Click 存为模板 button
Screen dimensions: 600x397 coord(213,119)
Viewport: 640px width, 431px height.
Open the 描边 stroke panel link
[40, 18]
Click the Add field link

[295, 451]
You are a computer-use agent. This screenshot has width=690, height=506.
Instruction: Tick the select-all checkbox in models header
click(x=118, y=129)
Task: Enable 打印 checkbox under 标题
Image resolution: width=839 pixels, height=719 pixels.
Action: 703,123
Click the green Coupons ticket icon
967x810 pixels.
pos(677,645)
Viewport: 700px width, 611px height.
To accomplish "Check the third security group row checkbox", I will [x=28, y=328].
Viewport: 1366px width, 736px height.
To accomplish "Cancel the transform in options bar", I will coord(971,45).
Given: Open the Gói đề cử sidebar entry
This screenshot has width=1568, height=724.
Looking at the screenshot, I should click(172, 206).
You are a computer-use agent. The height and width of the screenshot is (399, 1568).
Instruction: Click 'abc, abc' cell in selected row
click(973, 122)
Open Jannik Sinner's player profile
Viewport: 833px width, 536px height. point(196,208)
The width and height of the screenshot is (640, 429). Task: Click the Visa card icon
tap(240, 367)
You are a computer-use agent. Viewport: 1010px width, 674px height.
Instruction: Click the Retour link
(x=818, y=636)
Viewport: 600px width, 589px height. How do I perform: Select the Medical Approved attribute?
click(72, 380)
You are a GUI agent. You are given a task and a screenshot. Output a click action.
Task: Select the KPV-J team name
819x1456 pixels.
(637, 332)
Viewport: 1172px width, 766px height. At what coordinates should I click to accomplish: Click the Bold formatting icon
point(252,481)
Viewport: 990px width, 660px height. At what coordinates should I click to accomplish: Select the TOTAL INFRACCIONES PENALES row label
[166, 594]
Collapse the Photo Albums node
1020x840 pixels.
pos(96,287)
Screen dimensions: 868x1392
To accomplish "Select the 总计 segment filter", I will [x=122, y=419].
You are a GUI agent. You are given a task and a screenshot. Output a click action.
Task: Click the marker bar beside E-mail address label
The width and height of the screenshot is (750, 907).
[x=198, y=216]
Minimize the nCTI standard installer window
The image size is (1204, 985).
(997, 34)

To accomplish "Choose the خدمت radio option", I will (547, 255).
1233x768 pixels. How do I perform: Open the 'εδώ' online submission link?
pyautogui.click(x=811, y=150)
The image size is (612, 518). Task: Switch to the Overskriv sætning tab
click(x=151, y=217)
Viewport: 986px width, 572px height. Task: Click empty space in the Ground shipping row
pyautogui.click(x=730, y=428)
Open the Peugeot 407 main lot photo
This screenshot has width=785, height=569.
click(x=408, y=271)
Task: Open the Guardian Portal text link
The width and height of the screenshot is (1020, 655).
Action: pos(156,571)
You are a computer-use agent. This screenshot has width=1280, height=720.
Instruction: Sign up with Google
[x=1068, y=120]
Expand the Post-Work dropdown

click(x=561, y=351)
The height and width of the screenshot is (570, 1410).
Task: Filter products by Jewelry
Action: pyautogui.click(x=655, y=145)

■ What is expected ■
Reproduce the data verbatim, line for line.

■ Solved problem ■
Click 存为模板 button
Screen dimensions: 600x397 coord(213,119)
Viewport: 640px width, 431px height.
Open the 描边 stroke panel link
[40, 18]
Click the Add field link

[295, 451]
You are a computer-use agent. This screenshot has width=690, height=506.
Instruction: Tick the select-all checkbox in models header
click(x=118, y=129)
Task: Enable 打印 checkbox under 标题
Image resolution: width=839 pixels, height=719 pixels.
Action: 703,123
Click the green Coupons ticket icon
967x810 pixels.
pos(677,645)
Viewport: 700px width, 611px height.
To accomplish "Check the third security group row checkbox", I will [x=28, y=328].
Viewport: 1366px width, 736px height.
To accomplish "Cancel the transform in options bar", I will coord(971,45).
Given: Open the Gói đề cử sidebar entry
This screenshot has width=1568, height=724.
Looking at the screenshot, I should click(172, 206).
You are a computer-use agent. The height and width of the screenshot is (399, 1568).
Instruction: Click 'abc, abc' cell in selected row
click(973, 122)
Open Jannik Sinner's player profile
Viewport: 833px width, 536px height. point(196,208)
The width and height of the screenshot is (640, 429). Task: Click the Visa card icon
tap(240, 367)
You are a computer-use agent. Viewport: 1010px width, 674px height.
Instruction: Click the Retour link
(x=818, y=636)
Viewport: 600px width, 589px height. How do I perform: Select the Medical Approved attribute?
click(72, 380)
You are a GUI agent. You are given a task and a screenshot. Output a click action.
Task: Select the KPV-J team name
819x1456 pixels.
(637, 332)
Viewport: 1172px width, 766px height. At what coordinates should I click to accomplish: Click the Bold formatting icon
point(252,481)
Viewport: 990px width, 660px height. At what coordinates should I click to accomplish: Select the TOTAL INFRACCIONES PENALES row label
[166, 594]
Collapse the Photo Albums node
1020x840 pixels.
pos(96,287)
Screen dimensions: 868x1392
To accomplish "Select the 总计 segment filter", I will [x=122, y=419].
You are a GUI agent. You are given a task and a screenshot. Output a click action.
Task: Click the marker bar beside E-mail address label
The width and height of the screenshot is (750, 907).
[x=198, y=216]
Minimize the nCTI standard installer window
The image size is (1204, 985).
(997, 34)

To accomplish "Choose the خدمت radio option", I will (547, 255).
1233x768 pixels. How do I perform: Open the 'εδώ' online submission link?
pyautogui.click(x=811, y=150)
The image size is (612, 518). Task: Switch to the Overskriv sætning tab
click(x=151, y=217)
Viewport: 986px width, 572px height. Task: Click empty space in the Ground shipping row
pyautogui.click(x=730, y=428)
Open the Peugeot 407 main lot photo
This screenshot has width=785, height=569.
click(x=408, y=271)
Task: Open the Guardian Portal text link
The width and height of the screenshot is (1020, 655).
Action: pos(156,571)
You are a computer-use agent. This screenshot has width=1280, height=720.
Instruction: Sign up with Google
[x=1068, y=120]
Expand the Post-Work dropdown

click(x=561, y=351)
The height and width of the screenshot is (570, 1410).
Task: Filter products by Jewelry
Action: pyautogui.click(x=655, y=145)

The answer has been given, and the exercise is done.